Reputation: 875
I'm trying to deploy stanford-corenlp-3.2.0-models.jar
but my host says the jar is to big?
If I'm just want to use the POS, what jar, can I use instead.
Or how can I split the jar?
Upvotes: 0
Views: 419
Reputation: 781
You can customize your annotator options using Properties file as below:
Properties props1 = new Properties();
props1.put("annotators", "tokenize, cleanxml,ssplit, pos");
Sample Java code:
package parserOnly;
import java.io.*;
import java.util.*;
import edu.stanford.nlp.io.*;
import edu.stanford.nlp.ling.*;
import edu.stanford.nlp.pipeline.*;
import edu.stanford.nlp.semgraph.SemanticGraph;
import edu.stanford.nlp.semgraph.SemanticGraphCoreAnnotations;
import edu.stanford.nlp.trees.*;
import edu.stanford.nlp.util.*;
public class ParserOnly {
public static void main(String[] args) throws IOException {
PrintWriter out;
if (args.length > 1) {
out = new PrintWriter(args[1]);
} else {
out = new PrintWriter(System.out);
}
PrintWriter xmlOut = null;
if (args.length > 2) {
xmlOut = new PrintWriter(args[2]);
}
Properties props1 = new Properties();
props1.put("annotators", "tokenize, cleanxml,ssplit, pos");
StanfordCoreNLP pipeline = new StanfordCoreNLP(props1);
Annotation annotation;
if (args.length > 0) {
annotation = new Annotation(IOUtils.slurpFileNoExceptions(args[0]));
} else {
annotation = new Annotation("Kosgi Santosh sent an email to Stanford University. He didn't get a reply.");
}
pipeline.annotate(annotation);
pipeline.prettyPrint(annotation, out);
if (xmlOut != null) {
pipeline.xmlPrint(annotation, xmlOut);
}
// An Annotation is a Map and you can get and use the various analyses individually.

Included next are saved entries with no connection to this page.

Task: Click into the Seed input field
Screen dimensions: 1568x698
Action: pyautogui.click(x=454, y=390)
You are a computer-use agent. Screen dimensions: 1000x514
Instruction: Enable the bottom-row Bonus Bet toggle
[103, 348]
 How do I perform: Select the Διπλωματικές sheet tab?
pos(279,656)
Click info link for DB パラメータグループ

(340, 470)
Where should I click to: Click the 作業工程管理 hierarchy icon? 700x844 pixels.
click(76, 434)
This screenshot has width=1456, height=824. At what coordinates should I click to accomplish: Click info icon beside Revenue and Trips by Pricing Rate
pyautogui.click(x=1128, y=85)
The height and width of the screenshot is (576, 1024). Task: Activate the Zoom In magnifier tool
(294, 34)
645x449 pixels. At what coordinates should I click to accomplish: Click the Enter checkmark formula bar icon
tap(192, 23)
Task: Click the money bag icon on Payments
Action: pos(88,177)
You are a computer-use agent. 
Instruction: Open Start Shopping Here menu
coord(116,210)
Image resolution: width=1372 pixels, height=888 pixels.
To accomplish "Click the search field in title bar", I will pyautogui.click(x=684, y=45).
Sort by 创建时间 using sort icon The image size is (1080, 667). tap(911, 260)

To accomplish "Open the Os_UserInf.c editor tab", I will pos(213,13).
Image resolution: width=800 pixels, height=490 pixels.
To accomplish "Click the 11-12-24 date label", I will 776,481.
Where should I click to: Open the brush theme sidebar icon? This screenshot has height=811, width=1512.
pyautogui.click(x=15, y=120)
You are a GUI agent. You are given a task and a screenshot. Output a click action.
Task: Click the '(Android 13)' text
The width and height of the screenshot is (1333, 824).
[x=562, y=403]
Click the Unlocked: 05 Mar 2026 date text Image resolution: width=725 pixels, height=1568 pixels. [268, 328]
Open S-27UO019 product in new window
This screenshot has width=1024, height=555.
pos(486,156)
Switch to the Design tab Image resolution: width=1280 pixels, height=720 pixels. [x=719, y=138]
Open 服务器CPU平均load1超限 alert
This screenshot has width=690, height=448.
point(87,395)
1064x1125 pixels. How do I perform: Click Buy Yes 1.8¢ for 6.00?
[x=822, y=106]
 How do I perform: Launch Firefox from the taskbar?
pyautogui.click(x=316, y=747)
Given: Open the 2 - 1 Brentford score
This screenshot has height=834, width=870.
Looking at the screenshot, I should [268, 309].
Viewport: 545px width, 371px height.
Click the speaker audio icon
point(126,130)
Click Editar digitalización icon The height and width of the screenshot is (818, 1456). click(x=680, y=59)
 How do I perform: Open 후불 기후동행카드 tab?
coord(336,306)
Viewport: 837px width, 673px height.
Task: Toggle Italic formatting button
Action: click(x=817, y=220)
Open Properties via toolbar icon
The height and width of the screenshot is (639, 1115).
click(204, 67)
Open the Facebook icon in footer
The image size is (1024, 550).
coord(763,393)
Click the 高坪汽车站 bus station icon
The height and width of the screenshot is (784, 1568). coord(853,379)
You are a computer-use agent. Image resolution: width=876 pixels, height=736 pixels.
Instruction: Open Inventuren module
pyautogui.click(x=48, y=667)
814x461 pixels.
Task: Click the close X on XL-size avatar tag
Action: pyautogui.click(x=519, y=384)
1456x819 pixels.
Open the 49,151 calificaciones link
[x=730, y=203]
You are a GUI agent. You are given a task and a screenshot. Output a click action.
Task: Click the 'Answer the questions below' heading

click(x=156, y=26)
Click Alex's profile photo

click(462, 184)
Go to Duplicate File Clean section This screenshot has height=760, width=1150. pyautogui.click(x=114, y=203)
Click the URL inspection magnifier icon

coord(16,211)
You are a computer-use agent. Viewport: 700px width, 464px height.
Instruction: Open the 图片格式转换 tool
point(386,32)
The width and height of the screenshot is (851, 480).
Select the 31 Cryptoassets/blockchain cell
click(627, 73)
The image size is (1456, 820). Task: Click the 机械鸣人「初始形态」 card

// For instance, this gets the parse tree of the first sentence in the text.
out.println();
// The toString() method on an Annotation just prints the text of the Annotation
// But you can see what is in it with other methods like toShorterString()
out.println("The top level annotation");
out.println(annotation.toShorterString());
List<CoreMap> sentences = annotation.get(CoreAnnotations.SentencesAnnotation.class);
if (sentences != null && sentences.size() > 0) {
ArrayCoreMap sentence = (ArrayCoreMap) sentences.get(0);
out.println("The first sentence is:");
out.println(sentence.toShorterString());
// Tree tree = sentence.get(TreeCoreAnnotations.TreeAnnotation.class);
out.println();
out.println("The first sentence tokens are:");
for (CoreMap token : sentence.get(CoreAnnotations.TokensAnnotation.class)) {
ArrayCoreMap aToken = (ArrayCoreMap) token;
out.println(aToken.toShorterString());
}
/* out.println("The first sentence parse tree is:");
tree.pennPrint(out);
out.println("The first sentence basic dependencies are:");
System.out.println(sentence.get(SemanticGraphCoreAnnotations.BasicDependenciesAnnotation.class).toString("plain"));
out.println("The first sentence collapsed, CC-processed dependencies are:");
SemanticGraph graph = sentence.get(SemanticGraphCoreAnnotations.CollapsedCCProcessedDependenciesAnnotation.class);
System.out.println(graph.toString("plain"));*/
}
}
}
Upvotes: 0
Reputation: 197
If You just need the POS tagger then you can download a much lighter version (35mb) of only POS tagging from here: http://nlp.stanford.edu/software/tagger.shtml
Upvotes: 1
Reputation: 9450
You just need to read up on how to use the jar
command. A jar file is just a variant on a zip file. You can expand its contents with jar -xf stanford-corenlp-3.2.0-models.jar
, get what you need, and then put it into a new smaller jar file.
Upvotes: 1